- **Exercise description**
Copy out everything from the line containing "Locate an element" down to the line containing "Looking at the", both of those lines included, reproducing the data with no changes.
Input records Start Marker
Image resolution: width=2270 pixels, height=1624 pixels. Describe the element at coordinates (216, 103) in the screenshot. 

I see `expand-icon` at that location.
Input records End Marker
Input records Start Marker
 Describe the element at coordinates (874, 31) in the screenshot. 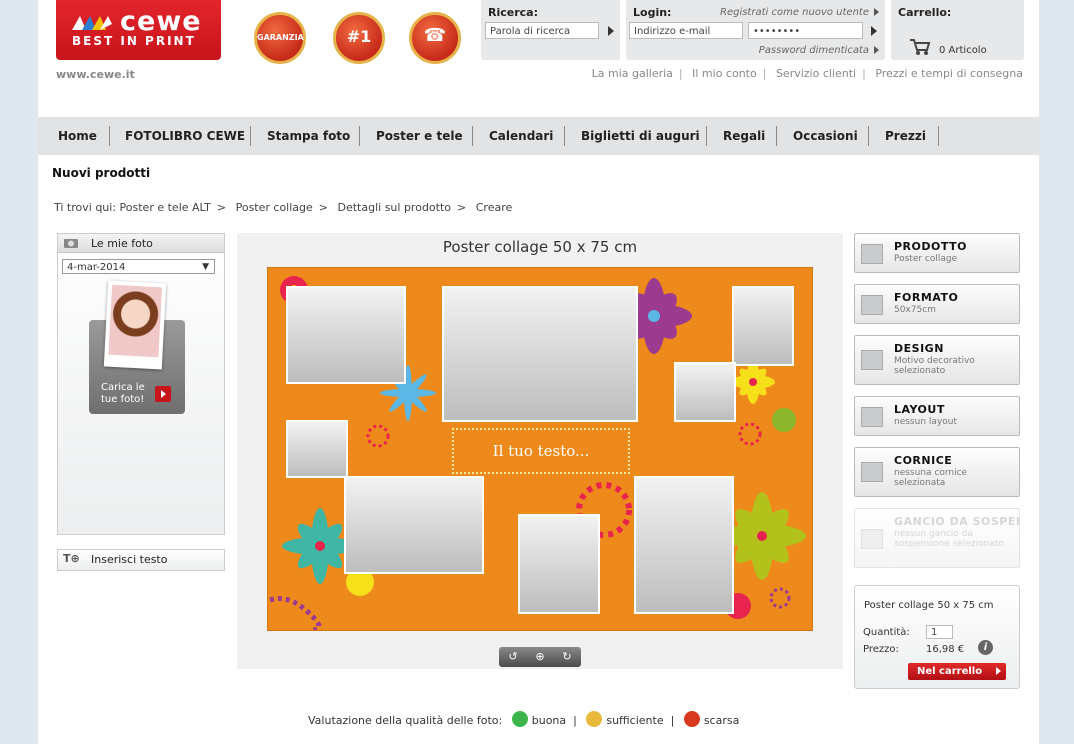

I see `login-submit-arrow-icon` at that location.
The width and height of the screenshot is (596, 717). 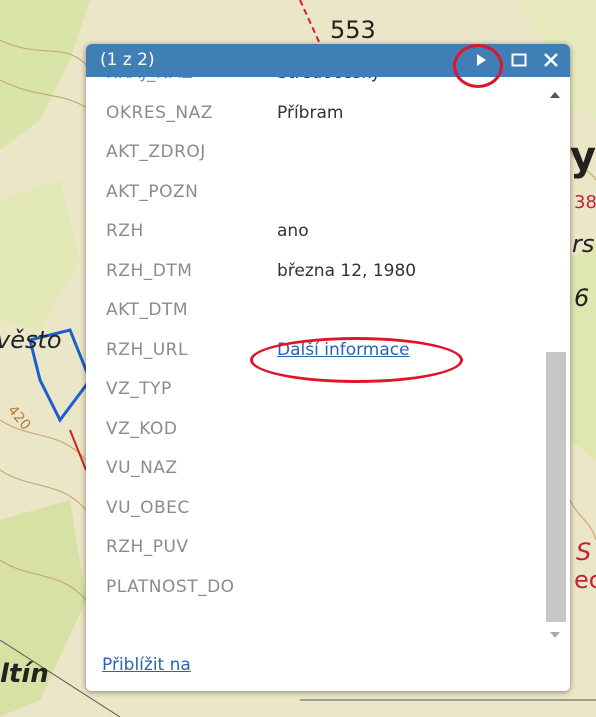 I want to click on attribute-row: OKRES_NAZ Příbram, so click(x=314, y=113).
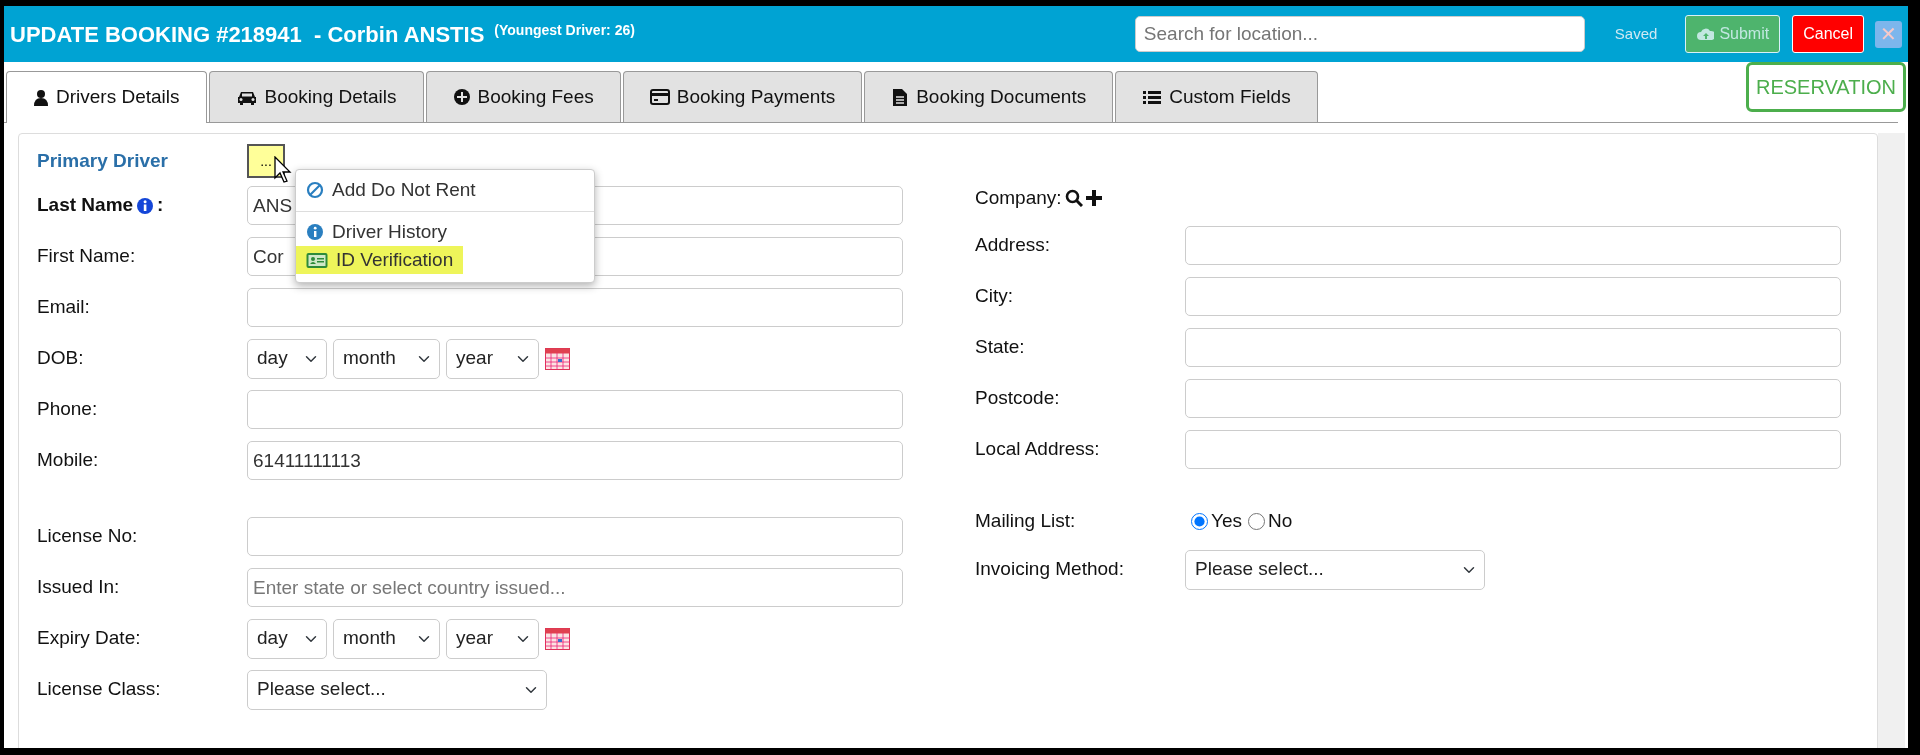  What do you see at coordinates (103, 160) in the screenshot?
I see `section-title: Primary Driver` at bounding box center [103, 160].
Input records End Marker
Input records Start Marker
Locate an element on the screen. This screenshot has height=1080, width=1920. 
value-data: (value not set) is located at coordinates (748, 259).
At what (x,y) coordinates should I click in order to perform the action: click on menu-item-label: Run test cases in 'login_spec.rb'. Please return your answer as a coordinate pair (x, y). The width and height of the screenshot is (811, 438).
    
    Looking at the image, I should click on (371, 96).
Input records End Marker
- **Response below**
Locate an element on the screen. This screenshot has height=1080, width=1920. 
value-data: (value not set) is located at coordinates (748, 259).
At what (x,y) coordinates should I click in order to perform the action: click on menu-item-label: Run test cases in 'login_spec.rb'. Please return your answer as a coordinate pair (x, y). The width and height of the screenshot is (811, 438).
    
    Looking at the image, I should click on (371, 96).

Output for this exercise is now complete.